Area leaders and members of Citizens for Wise Approaches Toward Environmental Resources, a local group fighting for the cleanup at the barrel fill and landfill since 1983, called the cleanup option the U.S. EPA selected inadequate.

They said that while liquid waste will be removed under the estimated $28 million plan, solid waste will remain on-site and a landfill liner will be installed, but potentially pollute the aquifer that supplies water to more than 85,000 Clark County residents and some Montgomery County residents.

Blase Leven, CF/Water technical assistance adviser, said the U.S. EPA decision appears to be financially motivated because a landfill liner is not a permanent solution.

He said a liner could offer protection for 20 or 30 years, but would eventually fail.

“(Cost) seems like it’s a bigger factor than it should be,” Leven said.

“In the long-term, without future work more money would need to be spent. So if that’s correct, why not go for the something longer term because once the contaminants get away, it will be hard to stop them from contaminating the groundwater.”

The Ohio EPA and area leaders support an alternative plan that would reportedly costs an estimated $56.9 million. The nine companies that dumped waste there are responsible to pay the cleanup costs.

The more expensive plan calls for removing all of the waste and taking it to a licensed facility for treatment and disposal, and then reburying the nonhazardous solid waste at the barrel fill.

U.S. EPA officials defend their decision, saying they selected the best option — known as Alternative 9a — after evaluating nine criteria that included environmental and safety concerns and cost.

In documents responding to Ohio EPA concerns, federal officials admit that the option supported by area leaders — Alternative 4a/b — offers the more permanent solution, but only marginally.

“We believe that Alternative 9a is a permanent long-term effective remedial action with very little likelihood of failure,” wrote Joan Tanaka of the U.S. EPA.

Tanaka also stated the U.S. EPA’s preferred plan is “far more short-term protective” than the option area leaders support.

But option 4a is more expensive, would require more trips from the barrel fill and expose a greater number of people to the toxic waste for a longer period of time, she said.

The Tremont City Barrel Fill is an 8.5-acre section at the north end of the Tremont City Landfill in German Twp. that was used as a licensed hazardous waste dump from 1976 to 1979, according to the U.S. EPA.

About 51,000 drums and 300,000 gallons of industrial waste were buried about 15 to 25 feet deep and covered with soil, and there has been concern for decades that contaminants could leak into the aquifer used for the area’s drinking water because contaminants are just 10 feet from the aquifer, studies show.

Leven, CF/Water Chairman Jeff Briner and longtime CF/Water member Dr.
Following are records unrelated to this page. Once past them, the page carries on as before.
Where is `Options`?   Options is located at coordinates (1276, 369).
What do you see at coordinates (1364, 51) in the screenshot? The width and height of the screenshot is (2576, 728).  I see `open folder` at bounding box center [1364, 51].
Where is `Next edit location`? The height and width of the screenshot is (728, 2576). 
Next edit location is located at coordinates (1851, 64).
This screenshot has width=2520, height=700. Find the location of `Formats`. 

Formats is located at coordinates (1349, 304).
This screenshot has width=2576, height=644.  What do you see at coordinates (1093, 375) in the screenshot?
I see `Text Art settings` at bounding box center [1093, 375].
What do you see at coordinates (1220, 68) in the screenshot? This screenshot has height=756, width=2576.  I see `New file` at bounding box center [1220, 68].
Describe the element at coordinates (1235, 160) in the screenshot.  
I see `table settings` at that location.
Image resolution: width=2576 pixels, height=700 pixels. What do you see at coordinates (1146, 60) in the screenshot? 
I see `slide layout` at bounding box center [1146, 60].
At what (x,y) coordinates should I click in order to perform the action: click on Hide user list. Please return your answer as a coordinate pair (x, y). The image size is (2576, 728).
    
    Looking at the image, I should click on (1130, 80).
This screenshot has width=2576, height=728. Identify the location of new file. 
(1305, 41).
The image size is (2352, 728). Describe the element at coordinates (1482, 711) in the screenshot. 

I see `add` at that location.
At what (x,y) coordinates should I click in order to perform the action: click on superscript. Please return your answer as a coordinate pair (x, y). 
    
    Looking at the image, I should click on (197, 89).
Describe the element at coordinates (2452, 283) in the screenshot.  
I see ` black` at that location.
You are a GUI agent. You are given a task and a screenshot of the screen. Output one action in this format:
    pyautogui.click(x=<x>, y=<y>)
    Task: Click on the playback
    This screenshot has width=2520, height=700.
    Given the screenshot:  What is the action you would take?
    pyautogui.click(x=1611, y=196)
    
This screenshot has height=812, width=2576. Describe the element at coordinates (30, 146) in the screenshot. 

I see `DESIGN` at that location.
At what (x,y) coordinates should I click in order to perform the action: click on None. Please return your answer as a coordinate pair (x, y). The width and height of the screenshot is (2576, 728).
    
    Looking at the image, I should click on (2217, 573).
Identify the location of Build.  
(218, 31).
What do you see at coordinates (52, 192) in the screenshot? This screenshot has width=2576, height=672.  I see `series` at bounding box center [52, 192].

Martin Cook said the cost estimates for both options are inaccurate and the estimate for option 4a are inflated compared to other landfill cleanups in the region.

The U.S. EPA last year approved option 4a, but reversed its decision after one of the nine companies required to pay for the cleanup presented a new solution that Briner said violates the EPA’s safety standards.

“I pray Brown, Austria and Jordan can make a difference by stepping in and getting this mitigated somehow,” Briner said.